Previous Department of Defense news releases noted the Army will achieve much of its yearly drawdown numbers through simple attrition, such as retirement or end-of-service contracts, as well as fewer recruits.
Constantino admitted, however, she could not answer many of the questions posed by the Courier, referring them instead to the Department of the Army G-1. The Army’s human-resources office then responded via the Department of the Army public affairs regarding questions about recruiting goals and the need to balance overall numbers with recruiting men and women with particular skill sets.
Paul D. Prince, deputy director of public affairs, acknowledged that the Army continues to make “incremental, systematic and yet deliberate” efforts to maintain force readiness, manage the talent it has and keep the Army strong as it works to meet a congressionally-mandated end-strength by fiscal year 2017.
“Though the Army will decrease its overall size, we will continue recruiting America’s best-qualified men and women,” Prince said. “The Army’s accession mission is established by the Army’s deputy chief of staff G-1. We expect to access about 57,000 new enlisted soldiers in the regular Army in (fiscal year) 2014. We accessed 60,489 in (fiscal year) 2012.”
Prince noted that the Army has a budget approved for FY14, but the affiliated appropriations bill has not yet been passed.
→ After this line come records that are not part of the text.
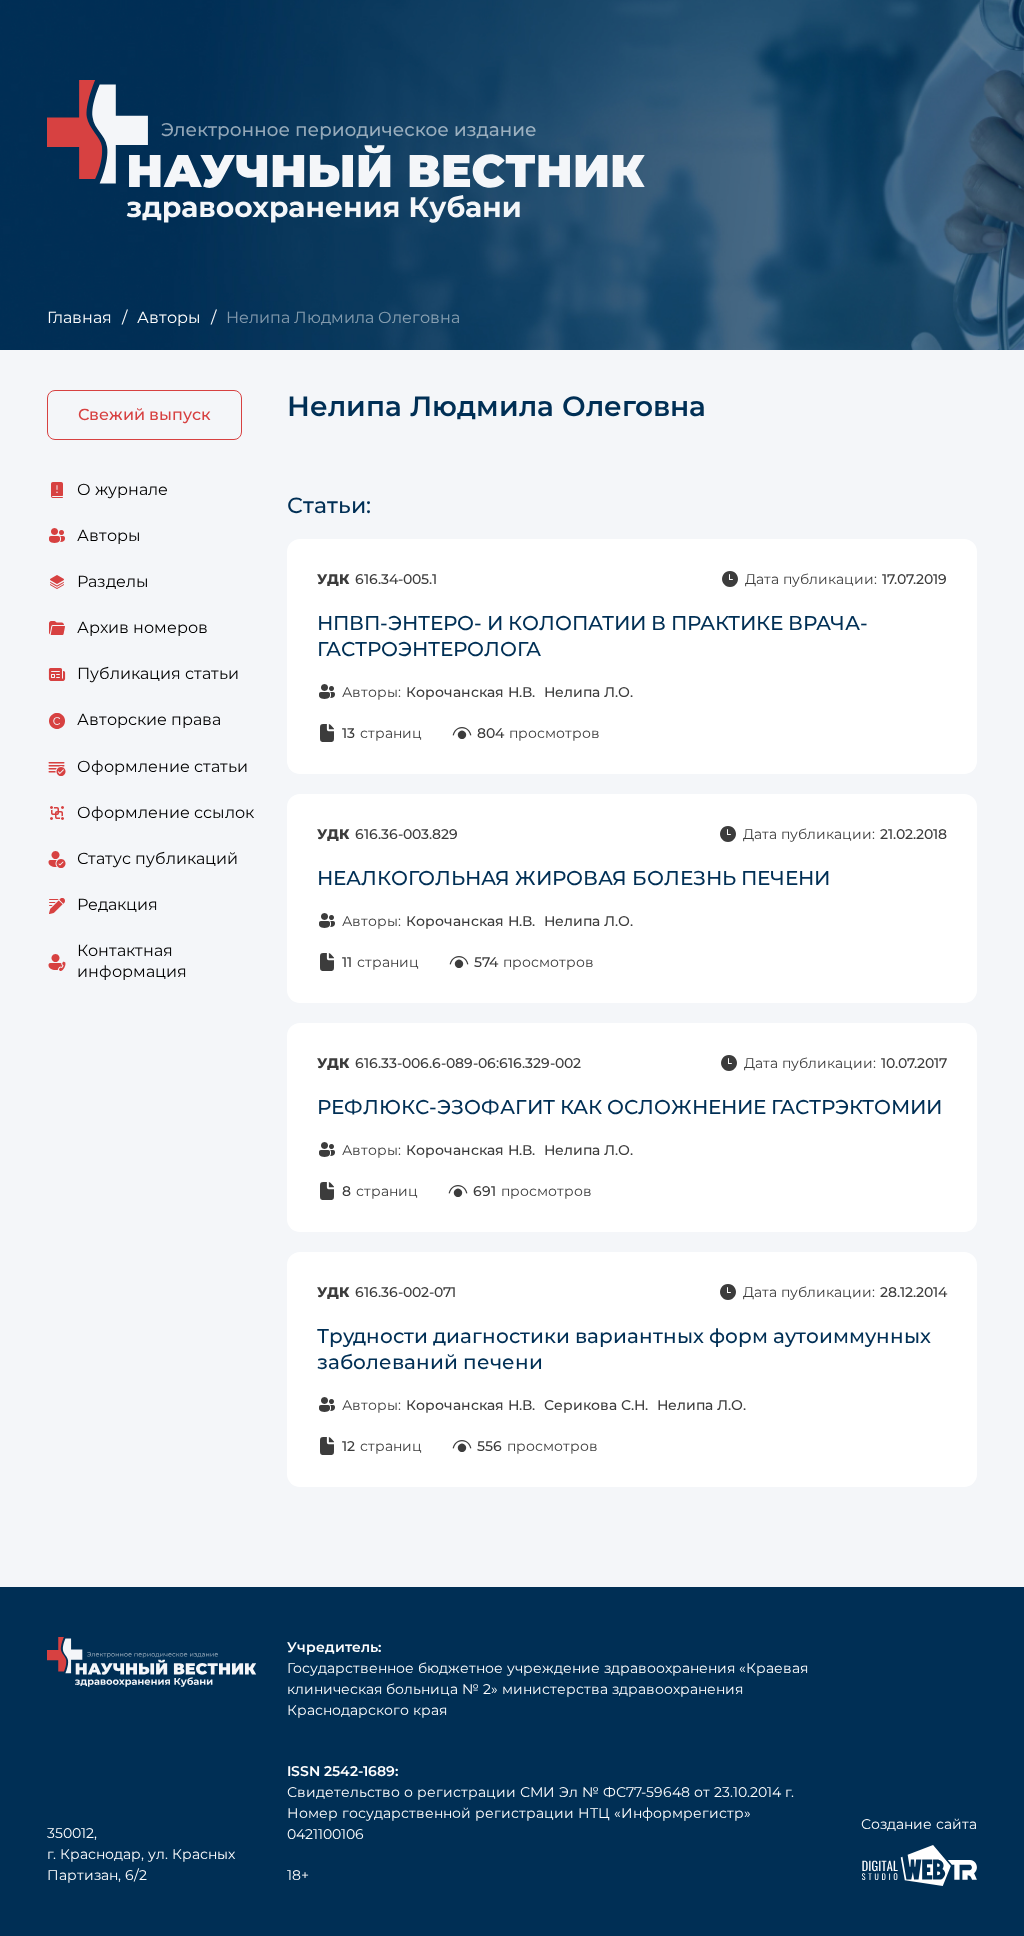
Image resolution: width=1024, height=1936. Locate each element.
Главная (79, 317)
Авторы (169, 317)
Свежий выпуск (144, 414)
He said Army leaders are confident the Army will reach its recruiting goals for this year. FY13 data reported that the active Army achieved 101.01 percent of last year’s recruiting mission.
Prince said the Army is decreasing in size by about 20,000 soldiers a year in order to achieve the 490,000 end-strength dictated by the Pentagon. Also, the Army is prepared to make additional adjustments as required by the Budget Control Act. Prince said the active Army’s end-strength right now is about 528,000, and the Army is manned “pretty well” across the force.
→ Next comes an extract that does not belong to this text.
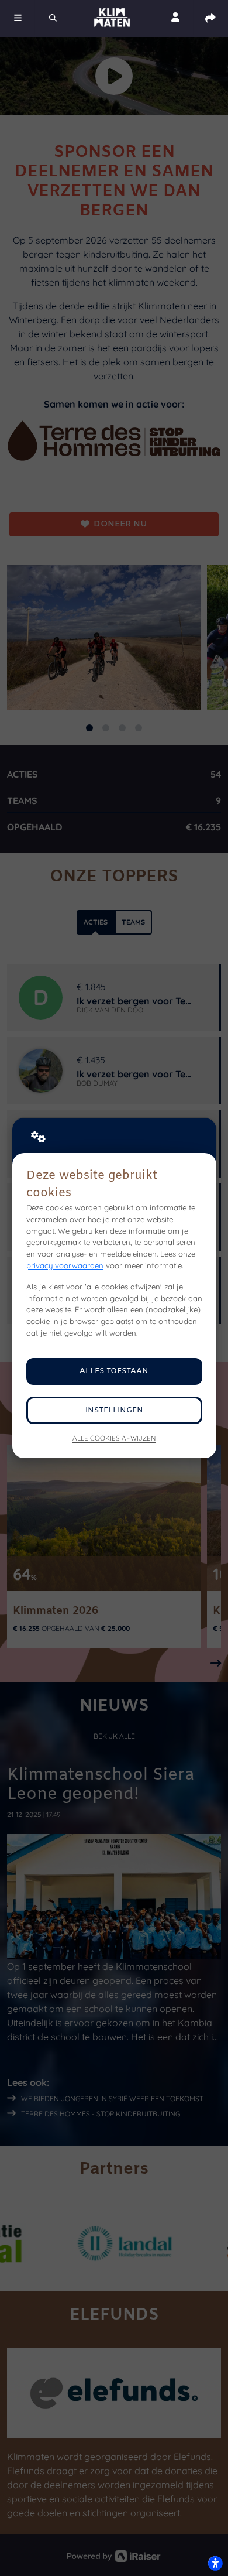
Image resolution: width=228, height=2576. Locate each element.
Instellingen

“As we continue balancing readiness and the needs of a smaller force, there are some emerging skills we have to develop, such as cyber skills,” he said. “Ultimately, Army senior leaders acknowledge we do not want to draw down the force too fast to negatively impact the mission.”
Constantino said the enlistment requirements are high. In order to enlist in today’s Army, the recruit has to be a U.S. citizen or permanent resident alien, 17-36 years old, healthy, in good physical condition and moral standing, and have a high-school diploma or equivalent.
Other qualifications include being able to pass a battery of multiple-aptitude tests, like the Armed Services Vocational Aptitude Battery, or special tests like a linguistic test for certain military occupational specialties. She added that recruiters conduct background checks with law enforcement for any possible criminal charges or activities that would exclude him or her from enlisting.
Recruiters also screen each applicant to ensure he or she is in compliance with the Army’s tattoo policy.
“That policy states that tattoos or brands that are indecent, sexist or racist are not authorized on any location of the body,” she said, noting these restrictions include gang-related symbols. “Tattoos or brands on the head, face or neck are also prohibited.”